As you might expect, details are slim, and according to the source, plans for the electric supercar haven’t officially gotten the green light just yet. That said, there’s still plenty of interesting information in the report, including the revelation that Audi’s next halo car it won’t be called the R8. It’s also likely to take design cues from the PB18 e-tron concept — pictured here — instead of the current car, retain a two-door, two seat layout, and pack more power than anything else in the lineup. So at the end of the day, who cares what Audi calls it?

Exactly which platform the electric supercar will use is a big question. The smart money says it’ll be shared with corporate cousin Porsche, similar to the arrangement with the Taycan and the e-tron GT. Because since Stuttgart is already deep into the development of electric versions of its 718 Boxster and Cayman, that would be a cost-efficient way for Audi to get into the game. The rub, of course, is that while any R8 replacement would have to be faster than the already wicked quick e-tron GT, internal politics ensure it’ll have to be slower than the comparable Porsche.

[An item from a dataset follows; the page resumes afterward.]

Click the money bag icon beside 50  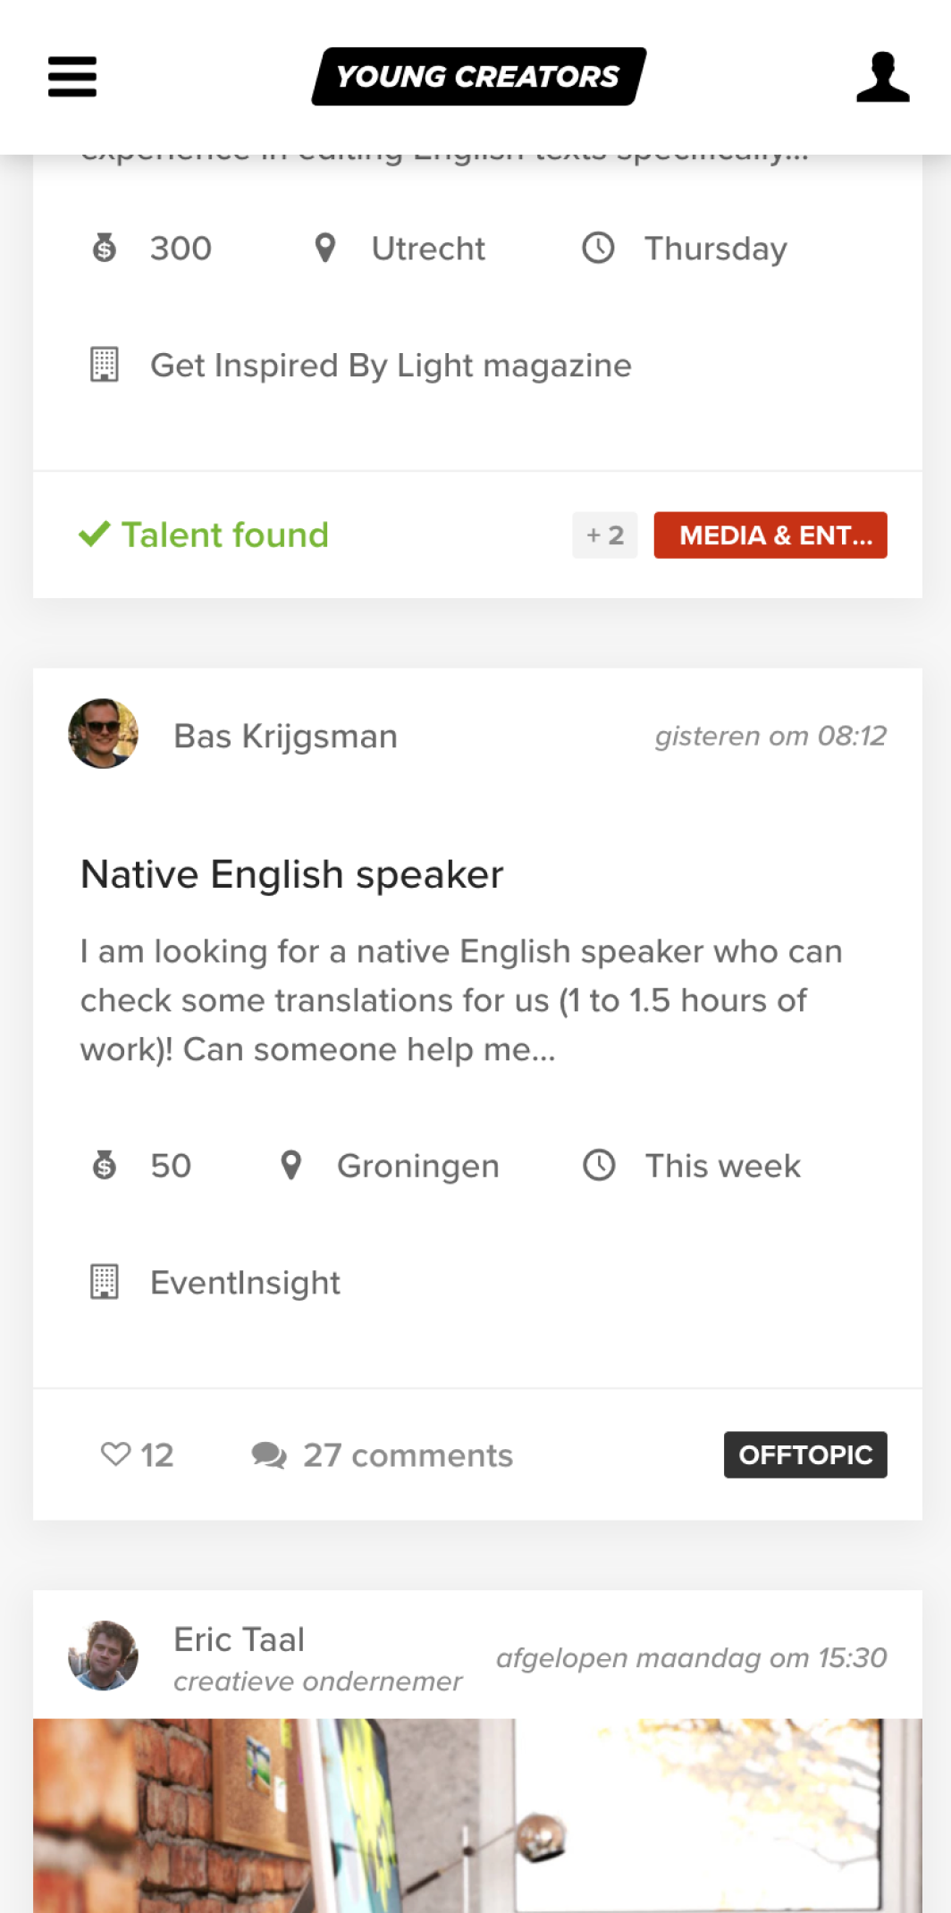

Regardless, you don’t need a crystal ball to predict that Audi is going to release a performance coupe. Driving thrills are a key part of the company’s DNA, and its entrance into Formula 1 is sure to stoke excitement for enthusiast cars. The big question, of course, is when we’ll actually see cars start coming off the line — and that’s all guesswork. At the moment, Audi is years behind schedule for its EV flagship, and that model is sure to take priority over any sports car, regardless of how exciting it may be. More news on the Audi R8 replacement when we have it.